**INSTRUCTIONS**
(1) In the thread on trigram equality checking, which index types does the reply name as the only ones that can use the eq function?
(2) Repeat word for word the stretch of the thread on trigram equality checking from "Just because it" through "of search procedures.".

Equality checking with the trigram index

According to the String Indices section of the Dgraph documentation, the trigram index supports:

Regular expression matching. Can also be used for equality checking.

At the moment, I’m interested in that last part about equality checking. Because with a very simple test schema…

type User {
  name
}

name: string @index(trigram) .

…and a very simple query using the eq() function…

{
  user(func: eq(name, Alice)) {
    name
    uid
  }
}

…I get an error:

Attribute name does not have a valid tokenizer.

So I have two questions:

  1. How exactly can I do equality checking with a trigram index?
  2. Does trigram equality checking support strings of fewer than 3 characters?

hash , exact , term , or fulltext
Only these indexes can use the eq function. docs

As far as I know, the regexp function corresponding to trigram index only supports strings with more than 3 characters, And the eq function has no limit on the number of characters.

Using multiple indexes at the same time like the following should meet your needs.

name: string @index(trigram, term) .
2 Likes

Thanks. I came to the same conclusion, and ended up adding the hash index:

name: string @index(hash, trigram) .

Hopefully someone from Dgraph will chime in and explain what this means with regards to the regexp index:

Can also be used for equality checking.

Just my take on this, with regexp you can create an expression that is the same logically as a equality check using the start of string marker, the string to equate against, and the end of string marker.

Just because it can be done does not mean it should be done.

Regular expression check is like switching to another language midstream that requires extra processing. It is fast to perform an equality match using a hash/exact index but it is much much slower to perform an equality match with a regexp as it has to process the regexp one character at a time and reference the three character splitting index to quickly rule out longer non matches. Regular expressions can also be very bad in some cases that drastically decrease performance but on the other hand inversely increases flexibility of search procedures.

I will have to try to find the best video I ever watched on regexp that really helped me realize why using a regexp as a primary tool of choice is usually a bad idea verses catching all other cases first that don’t depend on regexp and then only using regexp as a last resort. The bottom line of it though was that regexp is it’s own programming language and not just a somewhat universal matching pattern.

In this case it is slower because you’re essentially comparing arrays instead of strings:

something === something

versus

som
ome
met
eth
thi
hin
ing

each trigram exists in that order to match the word…

Definitely not faster lol

J

**MATERIAL SHOWN**
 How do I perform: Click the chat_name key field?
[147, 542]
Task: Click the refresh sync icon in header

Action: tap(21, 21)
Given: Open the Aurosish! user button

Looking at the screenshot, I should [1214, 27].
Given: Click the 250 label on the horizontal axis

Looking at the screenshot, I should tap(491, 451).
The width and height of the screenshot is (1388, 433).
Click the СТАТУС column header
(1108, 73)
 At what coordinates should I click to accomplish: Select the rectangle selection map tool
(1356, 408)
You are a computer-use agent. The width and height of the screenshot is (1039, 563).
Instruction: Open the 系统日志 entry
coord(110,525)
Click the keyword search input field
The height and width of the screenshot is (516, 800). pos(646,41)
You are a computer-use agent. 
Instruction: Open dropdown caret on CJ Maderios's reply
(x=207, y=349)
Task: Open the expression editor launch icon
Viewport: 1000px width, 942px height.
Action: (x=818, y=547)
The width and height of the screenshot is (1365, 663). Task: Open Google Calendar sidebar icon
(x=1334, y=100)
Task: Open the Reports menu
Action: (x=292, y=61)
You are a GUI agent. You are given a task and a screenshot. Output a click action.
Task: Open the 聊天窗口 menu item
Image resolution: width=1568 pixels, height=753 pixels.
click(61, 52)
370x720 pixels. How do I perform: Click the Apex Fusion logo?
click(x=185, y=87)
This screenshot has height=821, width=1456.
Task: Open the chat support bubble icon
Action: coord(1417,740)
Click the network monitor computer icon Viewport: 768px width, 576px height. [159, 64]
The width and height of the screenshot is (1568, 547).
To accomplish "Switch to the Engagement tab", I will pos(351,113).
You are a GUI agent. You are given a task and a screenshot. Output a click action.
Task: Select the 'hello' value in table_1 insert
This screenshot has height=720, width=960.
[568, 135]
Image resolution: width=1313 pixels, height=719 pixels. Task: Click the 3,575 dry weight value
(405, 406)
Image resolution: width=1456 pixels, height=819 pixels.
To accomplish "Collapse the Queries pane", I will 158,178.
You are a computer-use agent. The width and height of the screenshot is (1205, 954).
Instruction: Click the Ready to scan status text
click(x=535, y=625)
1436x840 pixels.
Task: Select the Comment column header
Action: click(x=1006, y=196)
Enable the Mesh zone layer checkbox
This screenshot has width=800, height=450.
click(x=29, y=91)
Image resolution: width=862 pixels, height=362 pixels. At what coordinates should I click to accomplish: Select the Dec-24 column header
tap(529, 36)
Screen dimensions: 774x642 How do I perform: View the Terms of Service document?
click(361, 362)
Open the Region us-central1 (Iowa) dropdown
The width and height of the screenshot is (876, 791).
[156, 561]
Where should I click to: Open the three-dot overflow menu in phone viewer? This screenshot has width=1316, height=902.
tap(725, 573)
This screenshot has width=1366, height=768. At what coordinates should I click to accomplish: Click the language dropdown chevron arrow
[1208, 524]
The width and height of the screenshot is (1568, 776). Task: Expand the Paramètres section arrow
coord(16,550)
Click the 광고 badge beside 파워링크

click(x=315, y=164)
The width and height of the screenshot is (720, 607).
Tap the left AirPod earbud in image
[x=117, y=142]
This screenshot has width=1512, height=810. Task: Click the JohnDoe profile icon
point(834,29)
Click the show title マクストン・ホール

**TASK RESULTS**
(1) hash, exact, term, fulltext

(2)
Just because it can be done does not mean it should be done.

Regular expression check is like switching to another language midstream that requires extra processing. It is fast to perform an equality match using a hash/exact index but it is much much slower to perform an equality match with a regexp as it has to process the regexp one character at a time and reference the three character splitting index to quickly rule out longer non matches. Regular expressions can also be very bad in some cases that drastically decrease performance but on the other hand inversely increases flexibility of search procedures.